Potential impact of the renewed escalation of the US-China trade war on the Philippine economy post-COVID-19 crisis

Both the US and China are major export destinations and import sources for the Philippines. The country’s bilateral trade with these two economies accounts for more 25% of total exports and imports for the period 2020-19.

Its main linkages to the global production networks are through electronics and machinery exports.

However even in the context of retaliatory tariffs between US and China, the country’s exports have remained broadly stable.

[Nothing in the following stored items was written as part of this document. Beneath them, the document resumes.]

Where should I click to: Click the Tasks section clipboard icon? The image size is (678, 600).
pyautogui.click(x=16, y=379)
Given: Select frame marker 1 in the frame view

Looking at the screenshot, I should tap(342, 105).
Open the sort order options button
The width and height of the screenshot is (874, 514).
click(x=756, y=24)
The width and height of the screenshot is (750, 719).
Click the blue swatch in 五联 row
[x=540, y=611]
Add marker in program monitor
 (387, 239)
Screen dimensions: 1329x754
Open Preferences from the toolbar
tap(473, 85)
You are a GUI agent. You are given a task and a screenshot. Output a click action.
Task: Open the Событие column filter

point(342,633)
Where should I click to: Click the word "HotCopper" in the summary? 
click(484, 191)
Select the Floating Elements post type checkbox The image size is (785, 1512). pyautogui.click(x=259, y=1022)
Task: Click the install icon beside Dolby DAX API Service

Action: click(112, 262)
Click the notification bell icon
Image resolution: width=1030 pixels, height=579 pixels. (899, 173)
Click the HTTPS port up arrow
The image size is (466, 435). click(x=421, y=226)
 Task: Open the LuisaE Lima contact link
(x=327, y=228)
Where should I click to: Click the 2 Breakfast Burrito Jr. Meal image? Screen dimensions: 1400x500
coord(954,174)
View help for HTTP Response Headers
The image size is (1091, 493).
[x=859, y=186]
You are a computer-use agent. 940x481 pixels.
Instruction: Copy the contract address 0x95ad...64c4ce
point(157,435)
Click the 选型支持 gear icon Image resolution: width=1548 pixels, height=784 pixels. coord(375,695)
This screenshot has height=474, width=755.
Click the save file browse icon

Based on the PSA data, electronics exports which make up more than half of the Philippines’ goods exports continued to perform well in 2019, notwithstanding its link with global production networks. This phenomenon can be attributed to the Philippines’ low exposure to products targeted directly by US tariff actions against China. The exposure is estimated at a low of 0.5%.

Not surprisingly, the Philippines is expected to be among the least affected by the US-China trade tensions. This supports IMF’s view that the country’s low participation in global trade as well as in global value chains relative-to-peers seems to explain why the Philippines has not been negatively impacted by the US-China trade war.

In the long run, the escalation of the US-China trade war and the coronavirus pandemic, could have a positive impact on the Philippine economy. Both events have prompted a re-evaluation across countries of the existing global supply with firms possibly moving toward reducing dependence on any single country. This current wave of revamping of global supply chains opens a window of opportunity for the Philippines to benefit from trade redirection and relocation of production sites.

While the Philippines has been recognized as one of the top investment destinations post-COVID-19, the Executive, Congress, and the private sector have to unceasingly do more to further boost the country’s attractiveness to foreign investors.